Diablo 3 was initially released 15 May 2012, and was ported to PC in June of the same year. Everyone was hoping for a game just like Diablo 2, but better, instead, we got a fairly different game – one with its own host of problems. When I say problems I mean that Diablo 3 isn’t a perfect game, with every new patch comes a new slew of glitches, but the only real issue (I find) is that people only hate it because it isn’t Diablo 2.
D3 represents the continuation of the Diablo storyline, the evolution of the game’s franchise; but many people just don’t seem to like it.
With an isometric (top-down) view of your character and those around them, Diablo 3 is the perfect hack-and-slash game for anyone looking to have that overpowered as all hell character; D3 features a very basic, quick and easy drop-in/drop-out multiplayer and unlimited levelling.

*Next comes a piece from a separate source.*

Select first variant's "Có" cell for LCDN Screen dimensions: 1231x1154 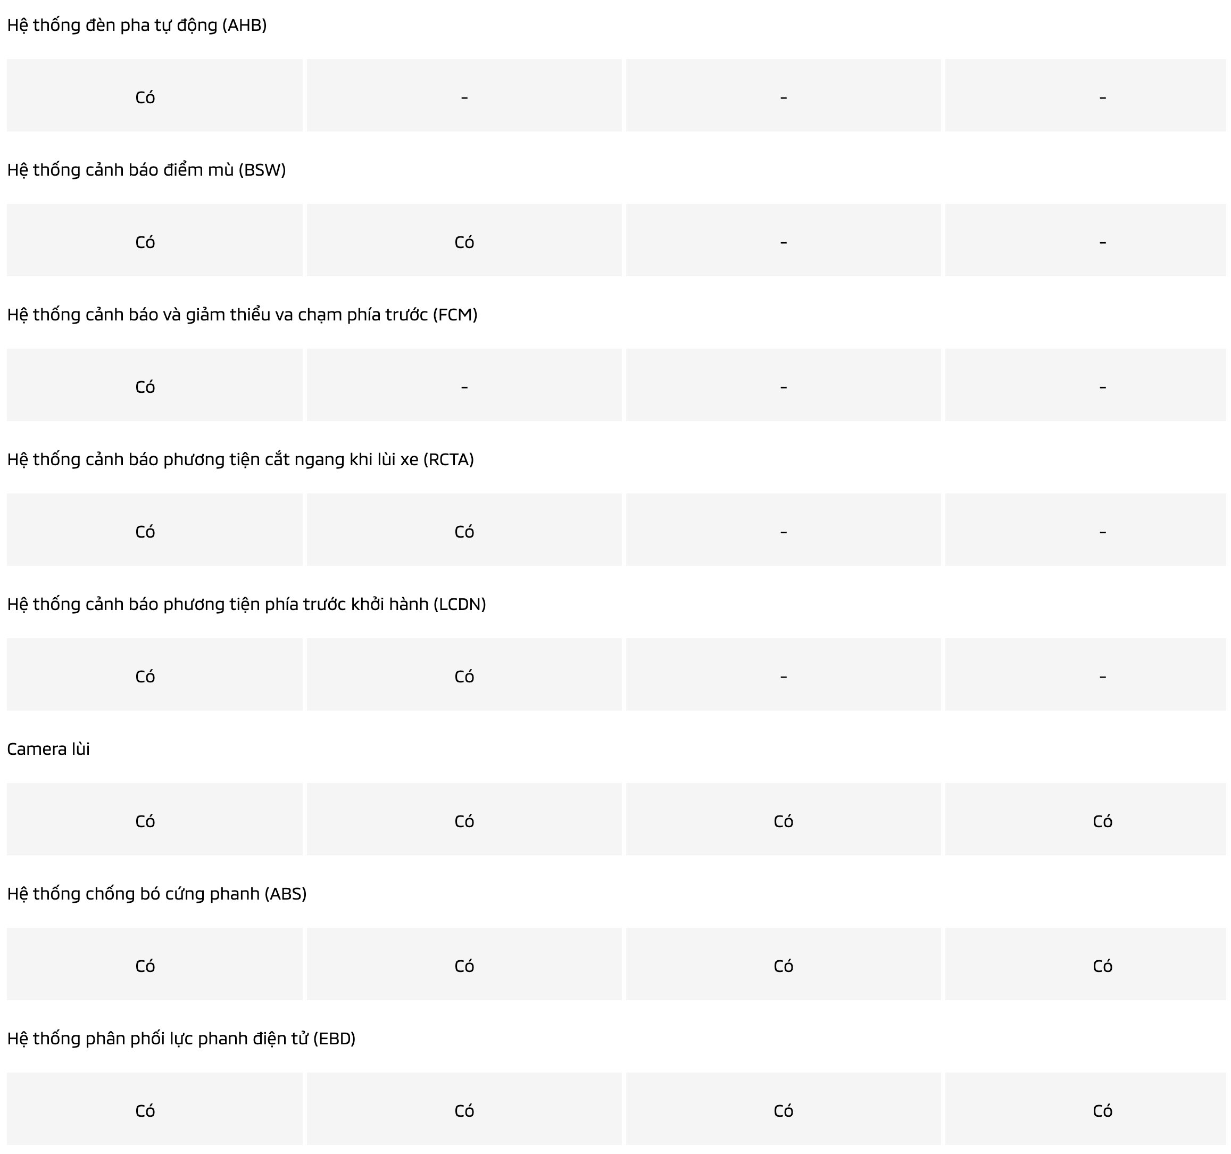(145, 676)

What I love about Diablo 3 (having not played the previous Diablo games in a very long time) is that your attacks never deal the same damage. Even if you use the Demon Hunter’s Rapid Fire attack, an attack that allows the player to rapidly fire hundreds of arrows/crossbow bolts in any direction, you’ll notice that each arrow does different damage. This is because the arrow rolls a percentage for damage and the enemy rolls for armour, block or dodge.
Sound familiar? The system Diablo 3 uses is very similar to that used in Dungeons and Dragons. Even items roll for their stats when they drop. Fortunately, this doesn’t mean that your all-powerful Barbarian character won’t suddenly do 1 damage against Diablo or Azmodan, but it does mean that the numbers and percentages you see in your stats won’t always perfectly reflect onto the battlefield, either way, the difference is so minute that you generally don’t take notice, because you are trying to stay alive in the middle of a demonic onslaught.

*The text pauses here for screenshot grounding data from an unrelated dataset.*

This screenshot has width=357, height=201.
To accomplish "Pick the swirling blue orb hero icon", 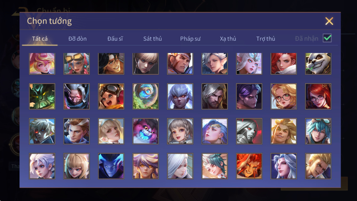I will (145, 96).
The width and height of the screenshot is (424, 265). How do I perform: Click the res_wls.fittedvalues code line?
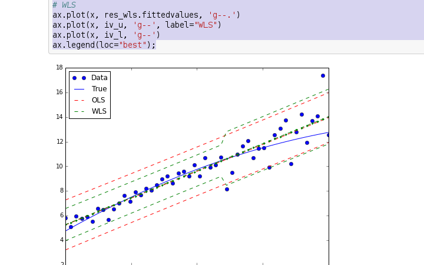(146, 15)
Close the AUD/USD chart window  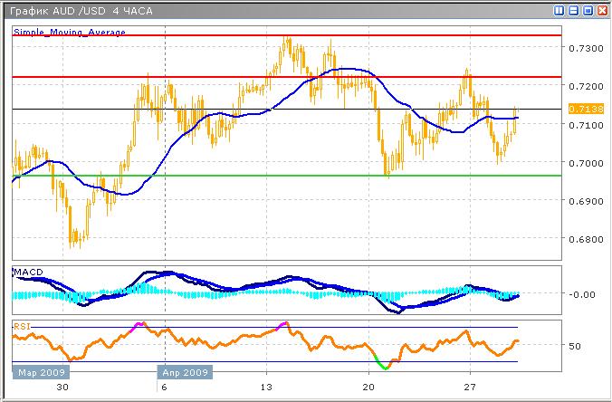click(600, 11)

The vanilla game (without any DLC or add-ons) has five classes; the Barbarian, Demon Hunter, Witch Doctor, Wizard and the Monk; each specialising in their own fields.
The Barbarian’s main feature is Strength, meaning that you need to focus on your Strength stat to boost your attack damage; in the case of the Demon Hunter one would focus more on Dexterity; for a Witch Doctor, Wizard and Monk, Intelligence is key, but Monks also make good use of Dexterity. The Reaper of Souls DLC (released in the form of Nightmare Edition on consoles) adds the Crusader class into the mix; the Crusader plays to Strength but is technically your classic knight, placing Intelligence and Dexterity in higher regard than the Barbarian.

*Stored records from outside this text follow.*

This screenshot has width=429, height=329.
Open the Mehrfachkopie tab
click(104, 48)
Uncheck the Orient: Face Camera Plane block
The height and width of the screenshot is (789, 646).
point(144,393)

And the next class to be released, one that literally just hit closed beta, is the Necromancer, returning from Diablo 2. D3 originally replaced the Necromancer with the Witch Doctor, turning power over the dead into voodoo occultism and stitched together Frankenstein dogs (called Zombie Dogs – very original, Blizzard; very original), so its nice to see the Necromancer making a comeback.
Diablo is very much like D&D in that it’s all about the numbers… literally. Every item you pick up affects your maximum health, damage dealt, attack speed and how quickly you can recover from taking damage. Then there are the secondary and even tertiary effects and abilities that some items have. There is the basic stats window for those looking for a quick overview of their character’s statistics, then there is an advanced stats window which shows you every single percentage and number the game takes into account every time you attack or take damage.
Diablo is just one of those games where you grind and grind and grind until you finish the game, then you crank up the difficulty a few levels and restart the campaign with the same character, or dive into adventure mode and perform bounties, earning rewards each time you clear an area of bounties or take on an extra challenge (eg: kill so many enemies in a certain amount of time for increased loot drop or for better loot).
But because the gameplay can get monotonous very quickly, Diablo 3 easily sucks up hours of your time, without you really noticing that the sun came and went three times before you got up for a snack.